Read page and trim header/footer

sanchez77 · July 28, 2011

I used to use the file_get_contents to display a page from another site, but my ISP changed and I had to change to getfile() function. So it grabs the file and displays it on my page which is great, but does anyone know a way to trim the header and footer of the file and just display the meat in the middle?

My Code:

<?php

function getFile($url) { 
$ch = curl_init();
curl_setopt($ch, CURLOPT_URL, $url);
curl_setopt($ch, CURLOPT_HEADER, 1);
curl_setopt($ch, CURLOPT_RETURNTRANSFER, 1);
curl_setopt($ch, CURLOPT_USERAGENT, "Mozilla/4.0 (compatible; MSIE 5.01; Windows NT 5.0)");
$file = curl_exec($ch);
curl_close($ch);
return $file;
}

$filename = getFile("http://weather.noaa.gov/cgi-bin/fmtbltn.pl?file=forecasts/marine/coastal/an/anz451.txt");
echo "" . $filename . "<br>";

A summary of page result:

--Begin--

HTTP/1.1 200 OK Server: Apache Content-Type: text/html; charset=ISO-8859-1 Date: Thu, 28 Jul 2011 15:38:54 GMT Content-Length: 1845 Connection: keep-alive

FZUS51 KPHI 281408

CWFPHI

COASTAL WATERS FORECAST

--footer--

WINDS AND SEAS HIGHER IN AND NEAR TSTMS.

--------------------------------------------------------------------------------

National Weather Service

Generated 1452 UTC, Thursday, Jul 28, 2011

Document URL http://weather.noaa.gov/cgi-bin/fmtbltn.pl?file=forecasts/marine/coastal/an/anz451.txt

So I want to display the data from the page after keep-alive and i want to stop it from displaying ---- and below.

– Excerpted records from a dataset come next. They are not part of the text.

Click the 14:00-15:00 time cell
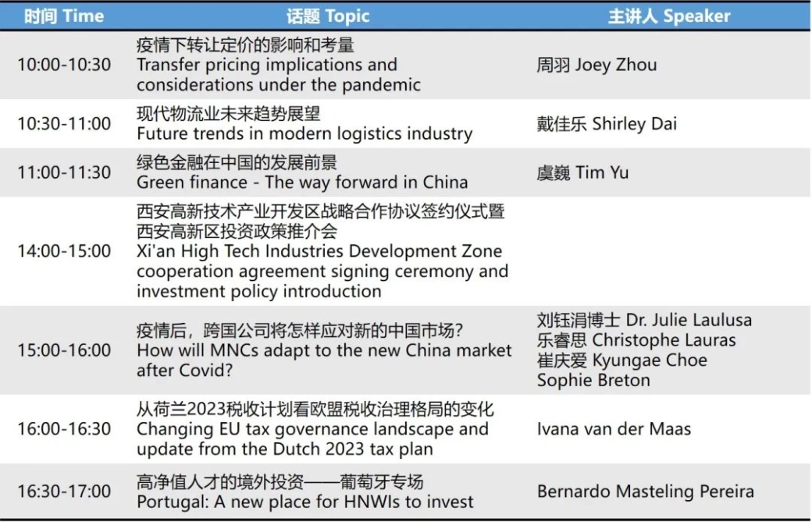 pyautogui.click(x=64, y=251)
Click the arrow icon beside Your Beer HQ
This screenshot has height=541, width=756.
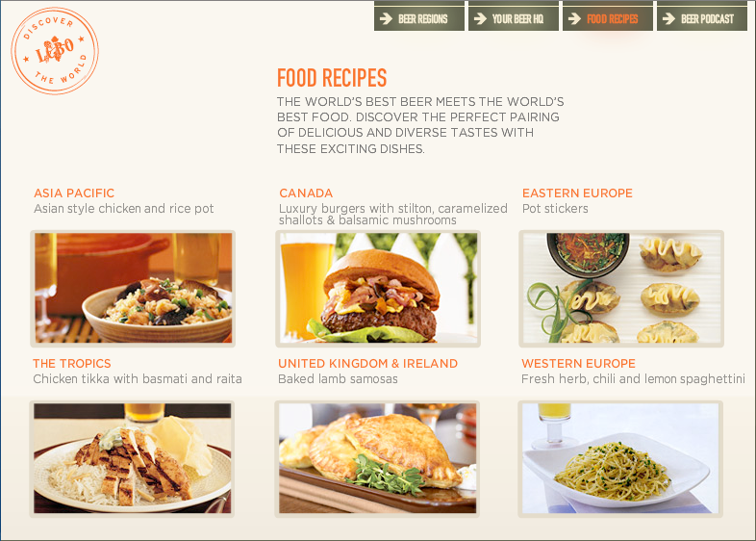pos(480,19)
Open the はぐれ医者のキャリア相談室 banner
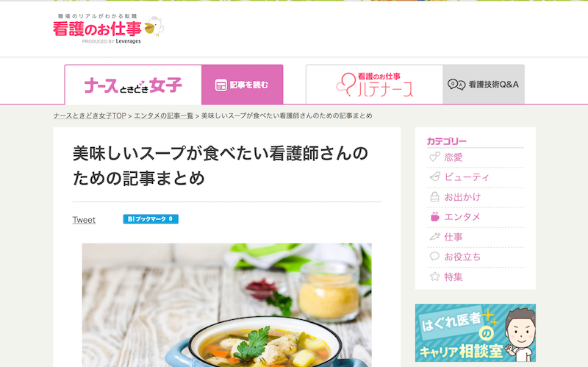The width and height of the screenshot is (588, 367). [x=475, y=333]
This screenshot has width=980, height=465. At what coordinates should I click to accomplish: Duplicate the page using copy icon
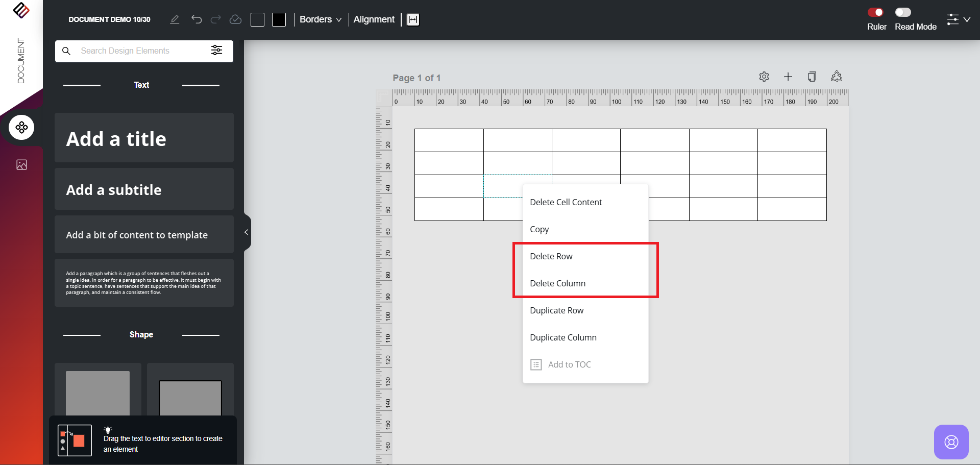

Any ideas? Something to point in the direction i need to go?

Thanks,

sanchez

mikesta707 · July 28, 2011

You have two options. You can use a regular expression to grab the string you want, or you can use the simpler str_replace function or the substr function if the header and footer are always guaranteed to be the same every time.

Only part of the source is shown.